My art teacher Dr. David King, he loves being known as Dr. King, use to say to us in art class that there is a bit of a curse in being a creative person. If you work with your hands and create something for someone as a gift, beware because most people will think “how cheap, you couldn’t just take a little time to go to the Apple store and get me an iPad?” People want a gift that comes with a receipt not something you dreamed up and worked on for hours and hours with your hands and is a one-of-a-kind item. People want what everyone else has, you selfish artist! OK, you get what I mean; I just want her to be honest with me about the gifts I make for her. If she thinks it totally sucks I want her to tell me it sucks.
Well, a year later, it was still sitting by her computer and every time I grabbed it to move here or there for whatever reason the alarm would go off. Be careful, don’t drop it, watch where you’re putting it, don’t touch it, I’ll move it, she would say. After the other larger sculptures in front of the gallery found homes, I started brainstorming about what should I create next to take their place. Renee requested that I make a huge version of this funky little figure sculpture. Really, I say thinking this is just one of those passing ideas thrown out just to be a part of the process. No, she really meant it and though I wanted to make a life size funky rhino, she hooked me on the idea of making the thinker big, it’s called the thinker.
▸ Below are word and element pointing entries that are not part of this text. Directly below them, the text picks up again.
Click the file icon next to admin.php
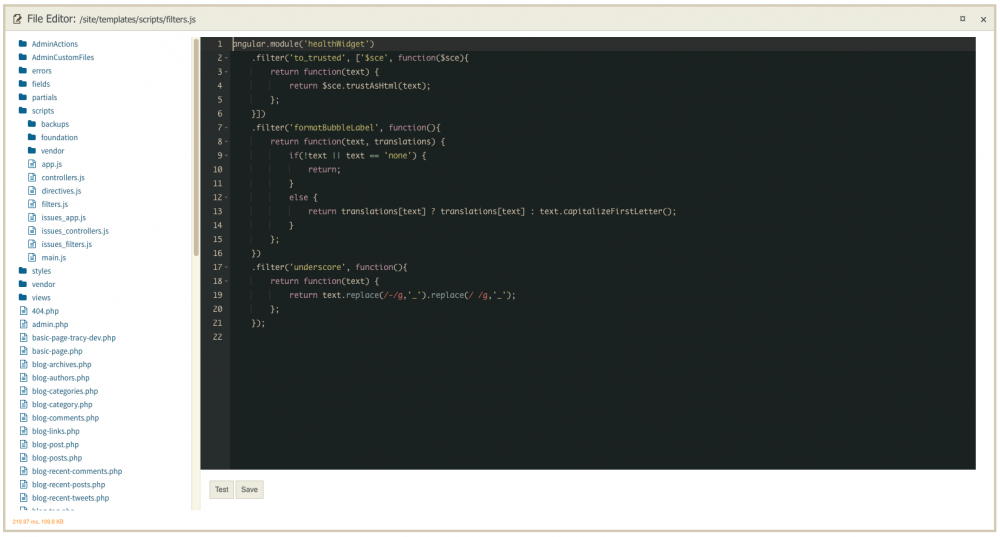pos(22,324)
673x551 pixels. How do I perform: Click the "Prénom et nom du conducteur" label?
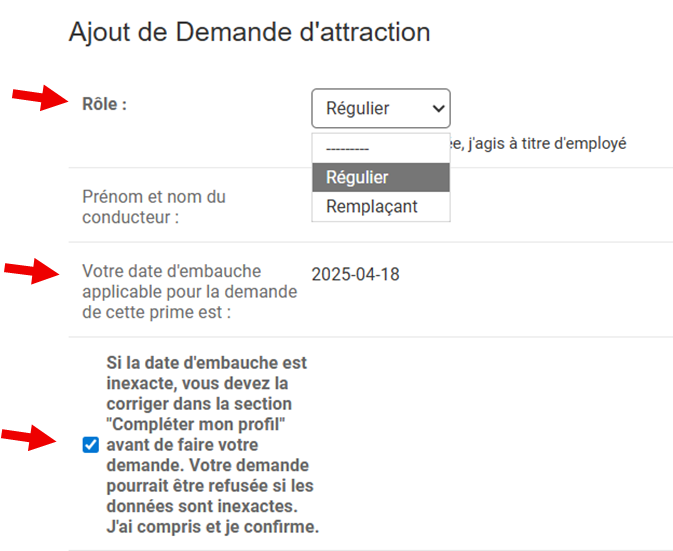153,207
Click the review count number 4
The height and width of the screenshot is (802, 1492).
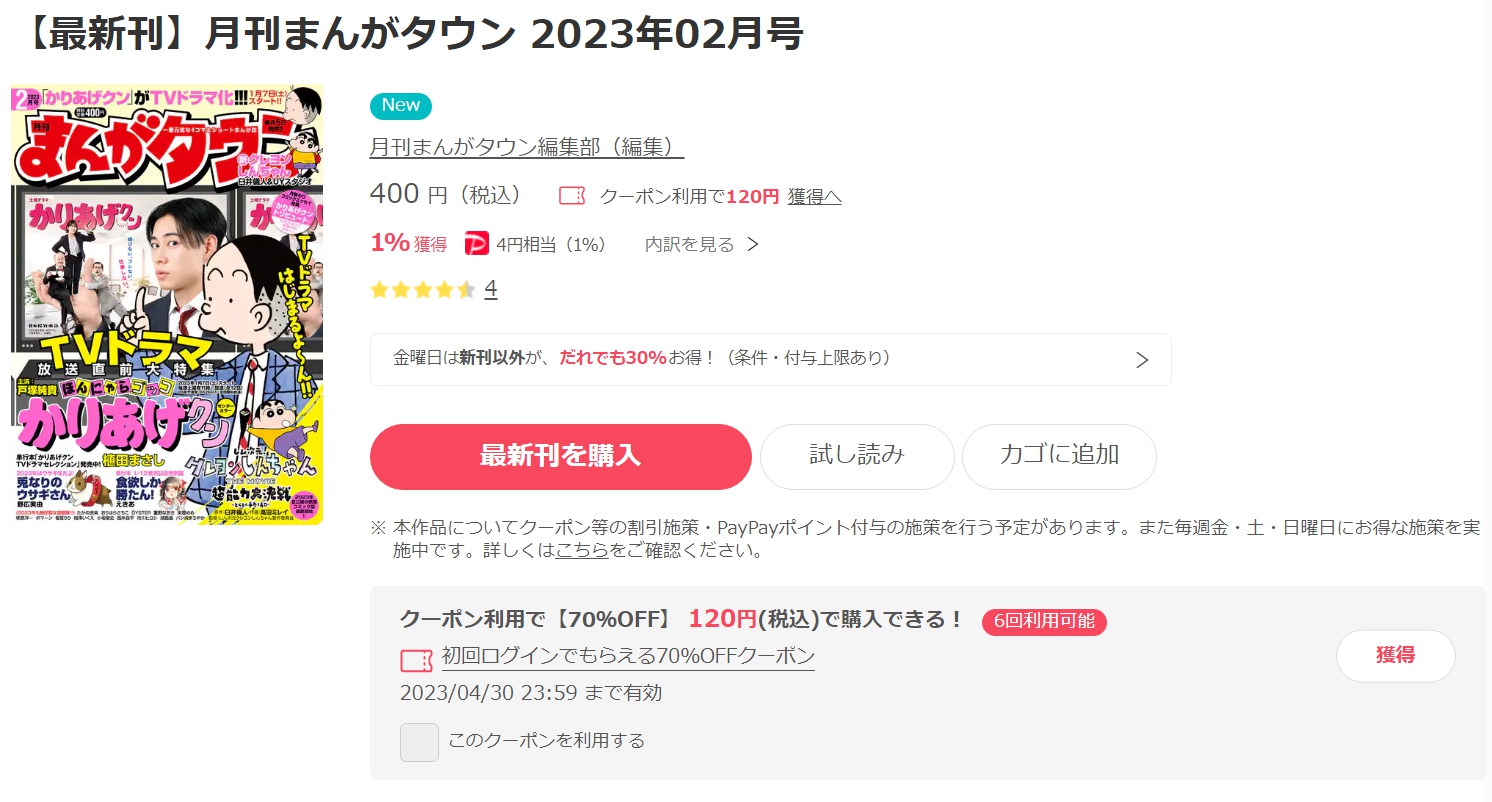491,289
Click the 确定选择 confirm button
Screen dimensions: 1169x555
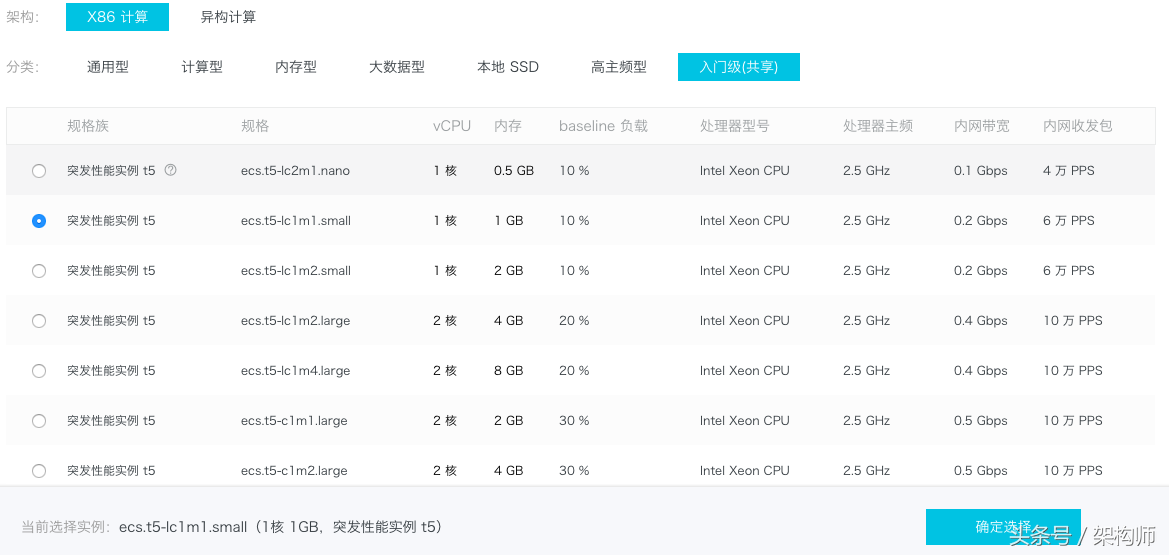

So we ran about buying rebar and wire and more gas for my welder and sparks started flying and it’s now a work in progress. I’ve had a few commissions between then and now; that’s always a good reason to slow down progress. Almost done with the armature, I just have to reinforce a few spots because I have learned that kids just love to climb on shit. You know what I mean, I’m not calling my work shit I just never forgot what it’s like to be a kid. So, whenever I build a sculpture I have to remind myself to build it knowing some kid is going to try and climb it. And if that kid is five years old or sixty, I have to make it strong enough to withstand that happening over and over until it finds a home. Then the new owners can tell them, no climbing on the sculpture! Damn it!